In October 2018, OCR settled with Allergy Associates, a health care practice that specializes in treating individuals with allergies, for $125,000. In February 2015, a patient of Allergy Associates contacted a local television station to speak about a dispute that had occurred between the patient and an Allergy Associates’ doctor. OCR’s investigation found that the reporter subsequently contacted the doctor for comment and the doctor impermissibly disclosed the patient’s PHI to the reporter.
In October 2018, Anthem, Inc. also paid $16 million to OCR and agreed to take substantial corrective action to settle potential violations of the HIPAA Rules after a series of cyberattacks led to the largest U.S. health data breach in history. Anthem filed a breach report after discovering cyber-attackers had gained access to their IT system via an undetected continuous and targeted cyberattack for the apparent purpose of extracting data, otherwise known as an advanced persistent threat attack. After filing their breach report, Anthem discovered cyber-attackers had infiltrated their system through spear phishing emails sent to an Anthem subsidiary after at least one employee responded to the malicious email and opened the door to further attacks. OCR’s investigation revealed that between December 2, 2014 and January 27, 2015, the cyber-attackers stole the ePHI of almost 79 million individuals, including names, social security numbers, medical identification numbers, addresses, dates of birth, email addresses, and employment information.
In November 2018, Pagosa Springs Medical Center (PSMC), a critical access hospital, paid $111,400 to OCR to resolve potential violations concerning a former PSMC employee that continued to have remote access to PSMC’s web-based scheduling calendar, which contained patients’ ePHI, after separation of employment. OCR’s investigation revealed that PSMC impermissibly disclosed the ePHI of 557 individuals to its former employee and to the web-based scheduling calendar vendor without a business associate agreement in place.
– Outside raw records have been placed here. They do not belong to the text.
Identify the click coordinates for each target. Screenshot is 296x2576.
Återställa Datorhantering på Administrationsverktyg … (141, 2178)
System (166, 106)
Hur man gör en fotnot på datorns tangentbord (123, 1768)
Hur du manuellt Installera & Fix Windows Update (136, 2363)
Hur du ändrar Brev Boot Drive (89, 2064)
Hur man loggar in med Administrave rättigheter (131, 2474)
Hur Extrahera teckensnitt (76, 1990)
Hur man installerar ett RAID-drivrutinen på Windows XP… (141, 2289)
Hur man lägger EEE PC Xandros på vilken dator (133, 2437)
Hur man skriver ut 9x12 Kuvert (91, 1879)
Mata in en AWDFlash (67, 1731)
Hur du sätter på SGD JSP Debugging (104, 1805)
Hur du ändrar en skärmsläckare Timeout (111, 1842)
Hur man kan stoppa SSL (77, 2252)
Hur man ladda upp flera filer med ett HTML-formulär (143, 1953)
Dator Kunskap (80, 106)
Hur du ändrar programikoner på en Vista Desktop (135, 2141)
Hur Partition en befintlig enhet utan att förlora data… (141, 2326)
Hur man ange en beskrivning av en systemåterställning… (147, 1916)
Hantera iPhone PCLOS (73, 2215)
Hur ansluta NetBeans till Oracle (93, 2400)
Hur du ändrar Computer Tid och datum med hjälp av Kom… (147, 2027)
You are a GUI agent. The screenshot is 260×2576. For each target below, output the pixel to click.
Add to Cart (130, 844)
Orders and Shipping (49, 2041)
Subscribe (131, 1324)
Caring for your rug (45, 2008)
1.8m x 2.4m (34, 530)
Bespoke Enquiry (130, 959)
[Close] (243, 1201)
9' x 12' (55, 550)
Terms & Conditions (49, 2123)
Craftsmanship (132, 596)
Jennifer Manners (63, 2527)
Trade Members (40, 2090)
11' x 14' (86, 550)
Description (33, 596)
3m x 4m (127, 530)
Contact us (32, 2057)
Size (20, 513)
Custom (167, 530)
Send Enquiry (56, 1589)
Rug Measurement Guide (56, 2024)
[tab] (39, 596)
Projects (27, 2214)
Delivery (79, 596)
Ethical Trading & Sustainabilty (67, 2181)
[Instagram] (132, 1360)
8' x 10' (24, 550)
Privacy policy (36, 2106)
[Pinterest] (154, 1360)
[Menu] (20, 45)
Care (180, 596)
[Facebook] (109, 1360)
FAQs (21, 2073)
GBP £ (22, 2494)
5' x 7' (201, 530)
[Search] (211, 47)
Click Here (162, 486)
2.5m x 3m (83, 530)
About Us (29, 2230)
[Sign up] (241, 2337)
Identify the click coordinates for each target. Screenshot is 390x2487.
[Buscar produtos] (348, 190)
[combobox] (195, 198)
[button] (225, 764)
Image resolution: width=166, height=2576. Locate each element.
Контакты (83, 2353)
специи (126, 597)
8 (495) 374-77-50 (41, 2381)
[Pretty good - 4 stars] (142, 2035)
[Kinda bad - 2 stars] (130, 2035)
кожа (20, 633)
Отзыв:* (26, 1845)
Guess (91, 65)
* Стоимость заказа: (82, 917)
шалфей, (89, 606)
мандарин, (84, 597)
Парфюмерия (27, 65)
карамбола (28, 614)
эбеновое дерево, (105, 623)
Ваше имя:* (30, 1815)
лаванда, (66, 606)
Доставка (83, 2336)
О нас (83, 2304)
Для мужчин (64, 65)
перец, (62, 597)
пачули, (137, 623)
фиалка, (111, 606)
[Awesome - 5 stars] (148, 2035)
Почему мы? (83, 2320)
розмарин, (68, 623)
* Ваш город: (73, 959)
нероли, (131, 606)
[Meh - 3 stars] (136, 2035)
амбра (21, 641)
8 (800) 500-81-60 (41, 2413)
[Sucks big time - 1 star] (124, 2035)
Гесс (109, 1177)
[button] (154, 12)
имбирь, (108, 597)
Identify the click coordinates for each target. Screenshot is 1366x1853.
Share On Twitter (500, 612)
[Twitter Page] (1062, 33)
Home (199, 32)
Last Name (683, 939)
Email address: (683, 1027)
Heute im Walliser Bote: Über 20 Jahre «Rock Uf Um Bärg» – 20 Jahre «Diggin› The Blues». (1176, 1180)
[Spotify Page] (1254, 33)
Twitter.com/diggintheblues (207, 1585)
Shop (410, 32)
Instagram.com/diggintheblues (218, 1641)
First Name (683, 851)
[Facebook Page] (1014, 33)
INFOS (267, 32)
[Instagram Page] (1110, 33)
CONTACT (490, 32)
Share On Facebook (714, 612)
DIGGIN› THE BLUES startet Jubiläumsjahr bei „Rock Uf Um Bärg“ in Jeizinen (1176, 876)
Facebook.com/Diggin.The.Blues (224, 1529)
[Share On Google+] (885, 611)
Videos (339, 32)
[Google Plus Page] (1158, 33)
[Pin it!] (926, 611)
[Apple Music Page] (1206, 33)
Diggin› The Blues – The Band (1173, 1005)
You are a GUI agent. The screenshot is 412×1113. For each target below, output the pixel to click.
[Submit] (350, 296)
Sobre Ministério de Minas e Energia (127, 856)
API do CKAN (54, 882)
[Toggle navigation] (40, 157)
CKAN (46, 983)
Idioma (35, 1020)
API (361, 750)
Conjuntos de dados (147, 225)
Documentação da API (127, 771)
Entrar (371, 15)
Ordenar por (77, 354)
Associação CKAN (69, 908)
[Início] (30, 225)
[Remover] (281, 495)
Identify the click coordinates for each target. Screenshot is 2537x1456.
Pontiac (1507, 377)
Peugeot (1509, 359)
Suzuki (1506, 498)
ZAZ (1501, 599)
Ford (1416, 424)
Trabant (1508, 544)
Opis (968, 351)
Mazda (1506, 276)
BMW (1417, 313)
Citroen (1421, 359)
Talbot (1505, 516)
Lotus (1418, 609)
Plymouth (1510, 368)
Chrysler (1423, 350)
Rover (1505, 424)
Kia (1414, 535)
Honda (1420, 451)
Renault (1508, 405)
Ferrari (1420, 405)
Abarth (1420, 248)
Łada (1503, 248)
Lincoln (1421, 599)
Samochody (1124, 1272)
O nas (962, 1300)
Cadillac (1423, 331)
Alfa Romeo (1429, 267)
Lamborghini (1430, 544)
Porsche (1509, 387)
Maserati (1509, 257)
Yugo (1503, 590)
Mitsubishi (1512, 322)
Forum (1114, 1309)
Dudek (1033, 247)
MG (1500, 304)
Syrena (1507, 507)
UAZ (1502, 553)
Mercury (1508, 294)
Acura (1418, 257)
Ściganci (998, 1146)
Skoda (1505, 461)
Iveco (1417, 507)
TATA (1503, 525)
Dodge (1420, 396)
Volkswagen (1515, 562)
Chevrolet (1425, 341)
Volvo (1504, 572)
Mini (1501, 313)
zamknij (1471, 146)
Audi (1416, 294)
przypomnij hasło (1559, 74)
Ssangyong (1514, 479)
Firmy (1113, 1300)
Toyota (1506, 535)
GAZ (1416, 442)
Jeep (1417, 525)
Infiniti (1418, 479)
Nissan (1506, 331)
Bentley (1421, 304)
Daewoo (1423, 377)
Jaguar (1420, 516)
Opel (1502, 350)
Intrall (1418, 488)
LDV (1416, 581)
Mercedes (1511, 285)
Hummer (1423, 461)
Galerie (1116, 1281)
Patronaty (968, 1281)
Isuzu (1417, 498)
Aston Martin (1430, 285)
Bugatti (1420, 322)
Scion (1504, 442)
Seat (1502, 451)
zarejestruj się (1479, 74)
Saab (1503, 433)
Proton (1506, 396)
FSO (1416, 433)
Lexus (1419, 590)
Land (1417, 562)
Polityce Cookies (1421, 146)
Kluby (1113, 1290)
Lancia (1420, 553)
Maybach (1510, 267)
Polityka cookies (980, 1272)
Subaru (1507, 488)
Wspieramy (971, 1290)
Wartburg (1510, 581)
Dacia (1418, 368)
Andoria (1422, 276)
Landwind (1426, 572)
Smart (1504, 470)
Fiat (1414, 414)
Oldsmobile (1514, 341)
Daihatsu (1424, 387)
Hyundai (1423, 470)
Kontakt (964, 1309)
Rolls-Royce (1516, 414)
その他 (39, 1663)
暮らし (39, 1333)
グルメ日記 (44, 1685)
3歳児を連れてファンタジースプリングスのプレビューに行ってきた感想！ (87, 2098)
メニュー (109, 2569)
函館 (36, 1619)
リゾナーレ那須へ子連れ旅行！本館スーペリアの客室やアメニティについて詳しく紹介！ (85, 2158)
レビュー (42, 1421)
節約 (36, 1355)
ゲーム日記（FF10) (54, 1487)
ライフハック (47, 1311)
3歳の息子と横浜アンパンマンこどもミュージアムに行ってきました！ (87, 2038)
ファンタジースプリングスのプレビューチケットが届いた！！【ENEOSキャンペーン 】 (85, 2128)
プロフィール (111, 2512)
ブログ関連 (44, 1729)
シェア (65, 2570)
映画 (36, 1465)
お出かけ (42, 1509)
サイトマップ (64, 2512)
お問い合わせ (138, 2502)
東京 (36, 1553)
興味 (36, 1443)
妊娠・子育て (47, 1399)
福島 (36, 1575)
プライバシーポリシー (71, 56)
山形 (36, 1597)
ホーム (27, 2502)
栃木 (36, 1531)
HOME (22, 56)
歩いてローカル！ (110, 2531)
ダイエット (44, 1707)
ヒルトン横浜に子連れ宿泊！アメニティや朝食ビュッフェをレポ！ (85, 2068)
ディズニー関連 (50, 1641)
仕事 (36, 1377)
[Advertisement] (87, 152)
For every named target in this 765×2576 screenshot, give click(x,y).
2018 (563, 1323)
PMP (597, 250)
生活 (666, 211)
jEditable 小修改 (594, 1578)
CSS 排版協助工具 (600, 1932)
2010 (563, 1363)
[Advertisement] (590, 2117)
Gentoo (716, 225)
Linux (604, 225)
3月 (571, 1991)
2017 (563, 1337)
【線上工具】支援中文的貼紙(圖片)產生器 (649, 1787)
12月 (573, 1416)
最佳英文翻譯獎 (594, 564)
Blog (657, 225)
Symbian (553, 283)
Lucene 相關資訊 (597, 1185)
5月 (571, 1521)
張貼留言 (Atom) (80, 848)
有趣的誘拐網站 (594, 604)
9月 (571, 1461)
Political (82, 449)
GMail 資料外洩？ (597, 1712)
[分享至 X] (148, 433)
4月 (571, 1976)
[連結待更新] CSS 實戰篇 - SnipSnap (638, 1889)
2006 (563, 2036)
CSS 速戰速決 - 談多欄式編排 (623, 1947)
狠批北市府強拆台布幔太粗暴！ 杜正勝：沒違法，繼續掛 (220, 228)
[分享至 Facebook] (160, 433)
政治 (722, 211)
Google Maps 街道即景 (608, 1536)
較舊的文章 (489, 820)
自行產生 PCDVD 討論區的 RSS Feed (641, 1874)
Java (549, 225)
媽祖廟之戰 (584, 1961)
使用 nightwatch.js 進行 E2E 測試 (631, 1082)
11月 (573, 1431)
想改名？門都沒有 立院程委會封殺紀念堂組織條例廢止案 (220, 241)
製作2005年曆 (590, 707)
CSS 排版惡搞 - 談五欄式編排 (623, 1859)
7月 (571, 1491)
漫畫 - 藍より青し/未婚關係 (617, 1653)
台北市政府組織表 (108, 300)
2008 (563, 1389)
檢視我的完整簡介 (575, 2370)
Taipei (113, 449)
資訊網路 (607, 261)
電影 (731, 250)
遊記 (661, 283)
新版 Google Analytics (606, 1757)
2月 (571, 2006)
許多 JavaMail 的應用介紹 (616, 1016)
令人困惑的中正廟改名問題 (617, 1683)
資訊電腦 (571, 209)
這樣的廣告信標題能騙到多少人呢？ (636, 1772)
In December 2018, Cottage Health agreed to pay $3 million to OCR and to adopt a substantial corrective action plan to settle potential violations of the HIPAA Rules concerning two breach reports of unsecured ePHI affecting over 62,500 individuals. The breaches exposed unsecured ePHI over the internet including patient names, addresses, dates of birth, Social Security numbers, diagnoses, conditions, lab results and other treatment information. OCR’s investigation revealed that Cottage Health failed to conduct an accurate and thorough assessment of the potential risks and vulnerabilities to the confidentiality, integrity, and availability of the ePHI; failed to implement security measures sufficient to reduce risks and vulnerabilities to a reasonable and appropriate level; failed to implement procedures to perform periodic technical and nontechnical evaluations in response to environmental or operational changes affecting the security of ePHI; and failed to obtain a written business associate agreement with a contractor that maintained ePHI on its behalf.